Adam Scott was one of only four Aussie professionals who traveled to Augusta National for the 77th U.S. Masters. The country had the lowest representation since 2002, but certainly made the largest Australian impact in the U.S. Masters’ history. Three of the four Australians finished in the top five, with Adam Scott claiming the title as the first Aussie to ever win the Masters. Some people may look back to his Player’s Championship win at the young age of 23 to analyze how he’s improved over the decade, but others are sure to switch their attention from his talent on land to his skill in the water.
It’s no secret that Scott likes to surf; especially after a serious knee injury in 2008 pulled him out of the Australian Open. Yet, even after the injury, he didn’t give up surfing, which could be the key to his recent success. Like in surfing, Adam Scott, 32, proves that age is an irrelevant number in the world of golf. Both surfing and golfing require (and enable) a lifelong commitment. As the years go by, this dedication builds the judgment and perception skills needed to catch the perfect wave or develop the perfect stroke.

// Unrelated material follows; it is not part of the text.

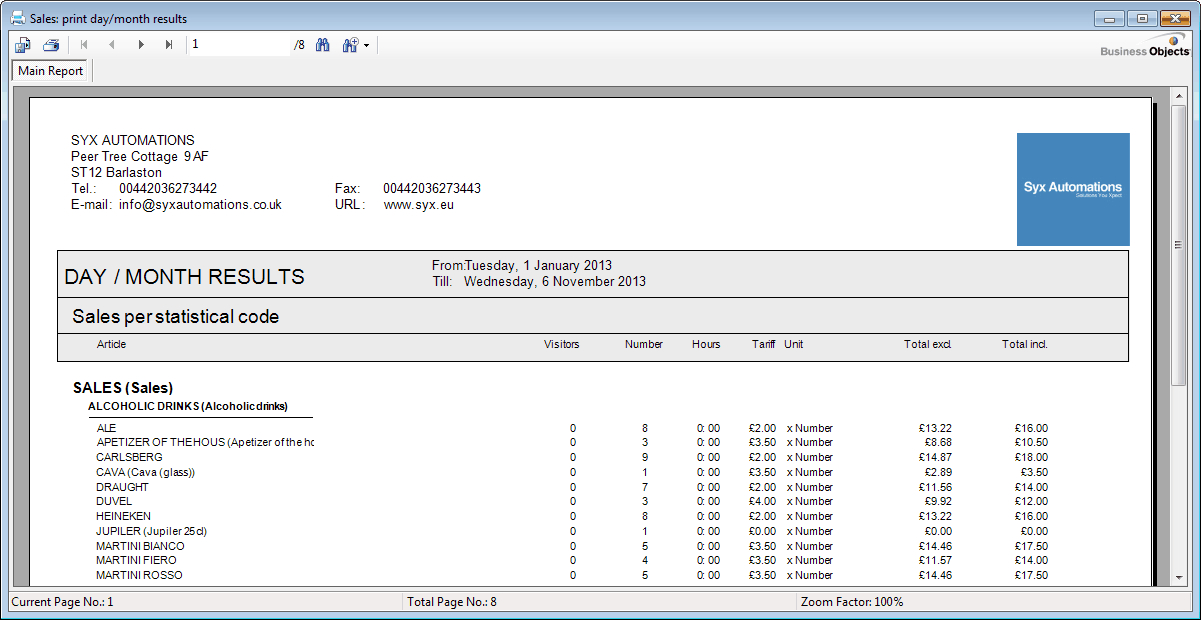This screenshot has width=1201, height=620.
Task: Switch to the Main Report tab
Action: (50, 70)
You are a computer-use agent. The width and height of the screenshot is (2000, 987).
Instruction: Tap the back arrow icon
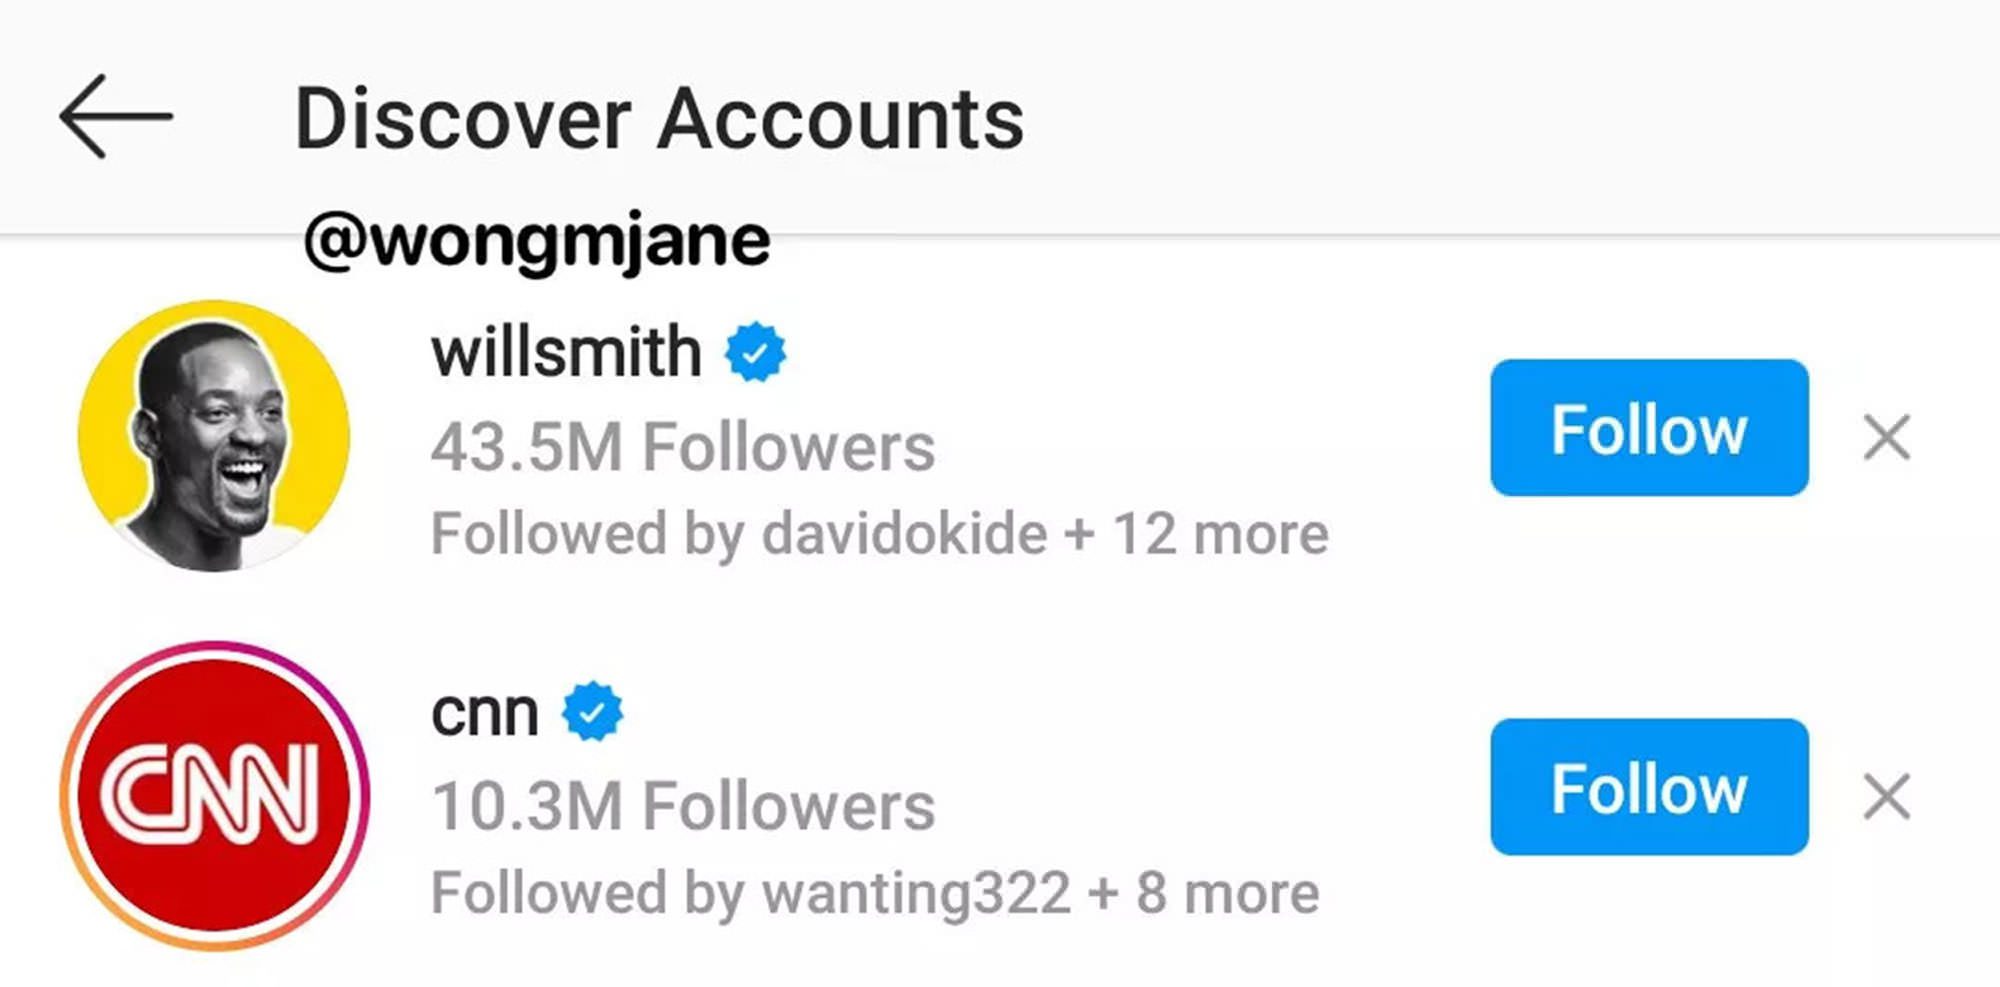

Additionally, there is a connection to nature in both surfing and golfing. Both provide an opportunity to escape, whether one prefers an early morning walk through the golf course with dew still on the ground or a paddle through the glassy ocean just as the sun is beginning to rise. In each scene, the athlete is alone with the game and a tranquil world that hardly resembles everyday technologically-immersed society. However, the athletes cannot always relish in the peaceful nature of these sports – they must also contend with nature’s wavering conditions, forcing them to adapt their game. For this reason, many surfers and golfers often make pilgrimages to find their ideal wave or course location. But the most important connection between surfing and golfing is simple: regardless of how many shots or waves one misses, all it takes is one blissful moment when they sink a hole or catch a wave to remind them why they return to the sport day after day.
In his PGA Tour Voices campaign, Scott said, “To me, golf’s a lot like surfing. There’s a peace being out there on your own. You’re competing against yourself and the elements. And then there’s that feeling you get when you finally catch the big one.”